*** Information provided ***

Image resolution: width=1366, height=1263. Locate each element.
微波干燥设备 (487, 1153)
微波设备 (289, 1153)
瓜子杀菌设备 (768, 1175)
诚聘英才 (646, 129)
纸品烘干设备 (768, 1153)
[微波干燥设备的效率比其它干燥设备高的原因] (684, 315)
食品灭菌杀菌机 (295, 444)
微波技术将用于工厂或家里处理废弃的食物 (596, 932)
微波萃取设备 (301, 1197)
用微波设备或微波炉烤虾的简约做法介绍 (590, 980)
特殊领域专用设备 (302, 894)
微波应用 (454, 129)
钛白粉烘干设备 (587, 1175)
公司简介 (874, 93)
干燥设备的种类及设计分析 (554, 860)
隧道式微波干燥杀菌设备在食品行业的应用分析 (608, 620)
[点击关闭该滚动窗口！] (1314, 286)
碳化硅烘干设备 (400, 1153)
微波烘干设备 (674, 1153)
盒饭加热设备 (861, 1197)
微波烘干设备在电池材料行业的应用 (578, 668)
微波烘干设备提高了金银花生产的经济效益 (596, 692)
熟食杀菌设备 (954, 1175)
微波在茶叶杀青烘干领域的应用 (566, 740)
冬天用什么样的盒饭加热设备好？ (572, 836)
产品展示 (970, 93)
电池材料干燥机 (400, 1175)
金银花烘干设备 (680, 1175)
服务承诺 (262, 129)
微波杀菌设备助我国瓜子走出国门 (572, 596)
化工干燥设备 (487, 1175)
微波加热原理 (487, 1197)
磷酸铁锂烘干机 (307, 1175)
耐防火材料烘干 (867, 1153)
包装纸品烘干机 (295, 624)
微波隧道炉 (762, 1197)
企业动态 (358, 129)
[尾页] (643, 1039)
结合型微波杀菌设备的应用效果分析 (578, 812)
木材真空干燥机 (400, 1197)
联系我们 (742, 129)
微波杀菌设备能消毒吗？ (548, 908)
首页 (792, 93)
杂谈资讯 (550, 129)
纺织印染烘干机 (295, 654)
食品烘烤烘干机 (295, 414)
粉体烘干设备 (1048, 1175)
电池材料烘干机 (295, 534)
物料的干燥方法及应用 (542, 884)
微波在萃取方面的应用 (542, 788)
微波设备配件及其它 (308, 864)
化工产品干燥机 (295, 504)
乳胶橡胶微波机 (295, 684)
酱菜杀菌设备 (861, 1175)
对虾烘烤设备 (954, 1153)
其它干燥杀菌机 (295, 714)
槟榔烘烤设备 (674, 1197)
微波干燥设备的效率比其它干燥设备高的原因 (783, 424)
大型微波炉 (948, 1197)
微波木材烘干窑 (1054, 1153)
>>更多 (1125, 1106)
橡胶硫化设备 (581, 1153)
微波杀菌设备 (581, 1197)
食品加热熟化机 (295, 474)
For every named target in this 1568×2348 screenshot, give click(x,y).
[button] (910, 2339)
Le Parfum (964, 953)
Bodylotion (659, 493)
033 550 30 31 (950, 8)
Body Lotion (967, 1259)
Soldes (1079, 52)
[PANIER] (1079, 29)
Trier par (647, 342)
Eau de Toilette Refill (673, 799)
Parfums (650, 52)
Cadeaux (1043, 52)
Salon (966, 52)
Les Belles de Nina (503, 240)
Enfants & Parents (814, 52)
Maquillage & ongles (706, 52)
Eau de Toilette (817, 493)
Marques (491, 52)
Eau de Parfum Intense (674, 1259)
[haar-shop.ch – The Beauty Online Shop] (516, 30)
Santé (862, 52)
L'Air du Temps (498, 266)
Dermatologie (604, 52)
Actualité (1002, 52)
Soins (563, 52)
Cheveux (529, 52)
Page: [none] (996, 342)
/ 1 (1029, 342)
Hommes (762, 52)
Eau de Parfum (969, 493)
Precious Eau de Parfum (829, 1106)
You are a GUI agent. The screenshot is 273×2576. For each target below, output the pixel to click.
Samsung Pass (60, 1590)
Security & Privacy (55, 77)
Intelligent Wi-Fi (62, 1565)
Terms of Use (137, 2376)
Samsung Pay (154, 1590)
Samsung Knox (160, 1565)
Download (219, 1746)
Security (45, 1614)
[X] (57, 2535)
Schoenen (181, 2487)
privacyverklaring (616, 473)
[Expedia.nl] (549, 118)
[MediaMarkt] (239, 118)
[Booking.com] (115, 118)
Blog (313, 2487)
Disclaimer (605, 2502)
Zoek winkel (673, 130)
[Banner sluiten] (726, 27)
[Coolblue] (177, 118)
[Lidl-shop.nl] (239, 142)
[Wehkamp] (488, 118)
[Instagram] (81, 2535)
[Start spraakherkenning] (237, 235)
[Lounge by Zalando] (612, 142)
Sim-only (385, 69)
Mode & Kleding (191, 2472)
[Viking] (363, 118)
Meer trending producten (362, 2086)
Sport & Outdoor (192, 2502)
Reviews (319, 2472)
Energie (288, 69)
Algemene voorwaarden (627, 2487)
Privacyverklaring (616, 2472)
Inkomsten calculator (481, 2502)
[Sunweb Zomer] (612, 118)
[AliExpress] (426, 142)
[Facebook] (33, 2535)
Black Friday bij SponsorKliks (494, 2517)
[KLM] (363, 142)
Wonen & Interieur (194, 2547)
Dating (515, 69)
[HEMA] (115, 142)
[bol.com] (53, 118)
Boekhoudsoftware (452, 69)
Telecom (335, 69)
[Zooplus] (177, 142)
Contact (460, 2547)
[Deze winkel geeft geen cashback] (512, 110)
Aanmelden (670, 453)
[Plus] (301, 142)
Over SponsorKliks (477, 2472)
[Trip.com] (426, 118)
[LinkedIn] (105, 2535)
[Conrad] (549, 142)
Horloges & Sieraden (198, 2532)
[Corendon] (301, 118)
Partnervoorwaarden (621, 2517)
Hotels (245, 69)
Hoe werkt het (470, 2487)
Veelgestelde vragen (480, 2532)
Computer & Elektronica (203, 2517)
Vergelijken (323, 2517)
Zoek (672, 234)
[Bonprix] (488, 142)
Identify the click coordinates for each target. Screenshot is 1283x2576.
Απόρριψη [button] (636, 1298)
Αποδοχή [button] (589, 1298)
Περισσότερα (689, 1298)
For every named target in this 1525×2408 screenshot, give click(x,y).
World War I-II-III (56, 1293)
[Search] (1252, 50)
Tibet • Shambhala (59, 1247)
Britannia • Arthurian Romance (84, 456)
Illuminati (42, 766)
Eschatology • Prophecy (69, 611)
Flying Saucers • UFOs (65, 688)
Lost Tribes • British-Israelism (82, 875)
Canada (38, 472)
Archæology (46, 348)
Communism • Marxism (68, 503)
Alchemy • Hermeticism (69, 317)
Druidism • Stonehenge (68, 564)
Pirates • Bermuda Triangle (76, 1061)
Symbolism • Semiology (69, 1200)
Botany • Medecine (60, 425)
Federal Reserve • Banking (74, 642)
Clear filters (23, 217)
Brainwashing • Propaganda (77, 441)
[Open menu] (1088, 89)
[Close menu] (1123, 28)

*** End of Information provided ***

## [Exercise brief]
Copy out the entire listing word for word. Keep every line as it is.

## [Answer to this exercise]
Image resolution: width=1366, height=1263. Locate each element.
微波干燥设备 (487, 1153)
微波设备 (289, 1153)
瓜子杀菌设备 (768, 1175)
诚聘英才 (646, 129)
纸品烘干设备 (768, 1153)
[微波干燥设备的效率比其它干燥设备高的原因] (684, 315)
食品灭菌杀菌机 (295, 444)
微波技术将用于工厂或家里处理废弃的食物 (596, 932)
微波萃取设备 (301, 1197)
用微波设备或微波炉烤虾的简约做法介绍 (590, 980)
特殊领域专用设备 (302, 894)
微波应用 (454, 129)
钛白粉烘干设备 (587, 1175)
公司简介 (874, 93)
干燥设备的种类及设计分析 (554, 860)
隧道式微波干燥杀菌设备在食品行业的应用分析 (608, 620)
[点击关闭该滚动窗口！] (1314, 286)
碳化硅烘干设备 (400, 1153)
微波烘干设备 (674, 1153)
盒饭加热设备 (861, 1197)
微波烘干设备在电池材料行业的应用 (578, 668)
微波烘干设备提高了金银花生产的经济效益 (596, 692)
熟食杀菌设备 (954, 1175)
微波在茶叶杀青烘干领域的应用 (566, 740)
冬天用什么样的盒饭加热设备好？ (572, 836)
产品展示 (970, 93)
电池材料干燥机 (400, 1175)
金银花烘干设备 (680, 1175)
服务承诺 (262, 129)
微波杀菌设备助我国瓜子走出国门 (572, 596)
化工干燥设备 (487, 1175)
微波加热原理 (487, 1197)
磷酸铁锂烘干机 (307, 1175)
耐防火材料烘干 (867, 1153)
包装纸品烘干机 (295, 624)
微波隧道炉 (762, 1197)
企业动态 (358, 129)
[尾页] (643, 1039)
结合型微波杀菌设备的应用效果分析 (578, 812)
木材真空干燥机 (400, 1197)
联系我们 (742, 129)
微波杀菌设备能消毒吗？ (548, 908)
首页 (792, 93)
杂谈资讯 (550, 129)
纺织印染烘干机 (295, 654)
食品烘烤烘干机 (295, 414)
粉体烘干设备 (1048, 1175)
电池材料烘干机 (295, 534)
物料的干燥方法及应用 (542, 884)
微波在萃取方面的应用 (542, 788)
微波设备配件及其它 (308, 864)
化工产品干燥机 (295, 504)
乳胶橡胶微波机 (295, 684)
酱菜杀菌设备 (861, 1175)
对虾烘烤设备 (954, 1153)
其它干燥杀菌机 (295, 714)
槟榔烘烤设备 (674, 1197)
微波干燥设备的效率比其它干燥设备高的原因 (783, 424)
大型微波炉 (948, 1197)
微波木材烘干窑 (1054, 1153)
>>更多 (1125, 1106)
橡胶硫化设备 (581, 1153)
微波杀菌设备 (581, 1197)
食品加热熟化机 (295, 474)
For every named target in this 1568×2348 screenshot, give click(x,y).
[button] (910, 2339)
Le Parfum (964, 953)
Bodylotion (659, 493)
033 550 30 31 (950, 8)
Body Lotion (967, 1259)
Soldes (1079, 52)
[PANIER] (1079, 29)
Trier par (647, 342)
Eau de Toilette Refill (673, 799)
Parfums (650, 52)
Cadeaux (1043, 52)
Salon (966, 52)
Les Belles de Nina (503, 240)
Enfants & Parents (814, 52)
Maquillage & ongles (706, 52)
Eau de Toilette (817, 493)
Marques (491, 52)
Eau de Parfum Intense (674, 1259)
[haar-shop.ch – The Beauty Online Shop] (516, 30)
Santé (862, 52)
L'Air du Temps (498, 266)
Dermatologie (604, 52)
Actualité (1002, 52)
Soins (563, 52)
Cheveux (529, 52)
Page: [none] (996, 342)
/ 1 (1029, 342)
Hommes (762, 52)
Eau de Parfum (969, 493)
Precious Eau de Parfum (829, 1106)
You are a GUI agent. The screenshot is 273×2576. For each target below, output the pixel to click.
Samsung Pass (60, 1590)
Security & Privacy (55, 77)
Intelligent Wi-Fi (62, 1565)
Terms of Use (137, 2376)
Samsung Pay (154, 1590)
Samsung Knox (160, 1565)
Download (219, 1746)
Security (45, 1614)
[X] (57, 2535)
Schoenen (181, 2487)
privacyverklaring (616, 473)
[Expedia.nl] (549, 118)
[MediaMarkt] (239, 118)
[Booking.com] (115, 118)
Blog (313, 2487)
Disclaimer (605, 2502)
Zoek winkel (673, 130)
[Banner sluiten] (726, 27)
[Coolblue] (177, 118)
[Lidl-shop.nl] (239, 142)
[Wehkamp] (488, 118)
[Instagram] (81, 2535)
[Start spraakherkenning] (237, 235)
[Lounge by Zalando] (612, 142)
Sim-only (385, 69)
Mode & Kleding (191, 2472)
[Viking] (363, 118)
Meer trending producten (362, 2086)
Sport & Outdoor (192, 2502)
Reviews (319, 2472)
Energie (288, 69)
Algemene voorwaarden (627, 2487)
Privacyverklaring (616, 2472)
Inkomsten calculator (481, 2502)
[Sunweb Zomer] (612, 118)
[AliExpress] (426, 142)
[Facebook] (33, 2535)
Black Friday bij SponsorKliks (494, 2517)
[KLM] (363, 142)
Wonen & Interieur (194, 2547)
Dating (515, 69)
[HEMA] (115, 142)
[bol.com] (53, 118)
Boekhoudsoftware (452, 69)
Telecom (335, 69)
[Zooplus] (177, 142)
Contact (460, 2547)
[Deze winkel geeft geen cashback] (512, 110)
Aanmelden (670, 453)
[Plus] (301, 142)
Over SponsorKliks (477, 2472)
[Trip.com] (426, 118)
[LinkedIn] (105, 2535)
[Conrad] (549, 142)
Horloges & Sieraden (198, 2532)
[Corendon] (301, 118)
Partnervoorwaarden (621, 2517)
Hotels (245, 69)
Hoe werkt het (470, 2487)
Veelgestelde vragen (480, 2532)
Computer & Elektronica (203, 2517)
Vergelijken (323, 2517)
Zoek (672, 234)
[Bonprix] (488, 142)
Identify the click coordinates for each target. Screenshot is 1283x2576.
Απόρριψη [button] (636, 1298)
Αποδοχή [button] (589, 1298)
Περισσότερα (689, 1298)
For every named target in this 1525×2408 screenshot, give click(x,y).
World War I-II-III (56, 1293)
[Search] (1252, 50)
Tibet • Shambhala (59, 1247)
Britannia • Arthurian Romance (84, 456)
Illuminati (42, 766)
Eschatology • Prophecy (69, 611)
Flying Saucers • UFOs (65, 688)
Lost Tribes • British-Israelism (82, 875)
Canada (38, 472)
Archæology (46, 348)
Communism • Marxism (68, 503)
Alchemy • Hermeticism (69, 317)
Druidism • Stonehenge (68, 564)
Pirates • Bermuda Triangle (76, 1061)
Symbolism • Semiology (69, 1200)
Botany • Medecine (60, 425)
Federal Reserve • Banking (74, 642)
Clear filters (23, 217)
Brainwashing • Propaganda (77, 441)
[Open menu] (1088, 89)
[Close menu] (1123, 28)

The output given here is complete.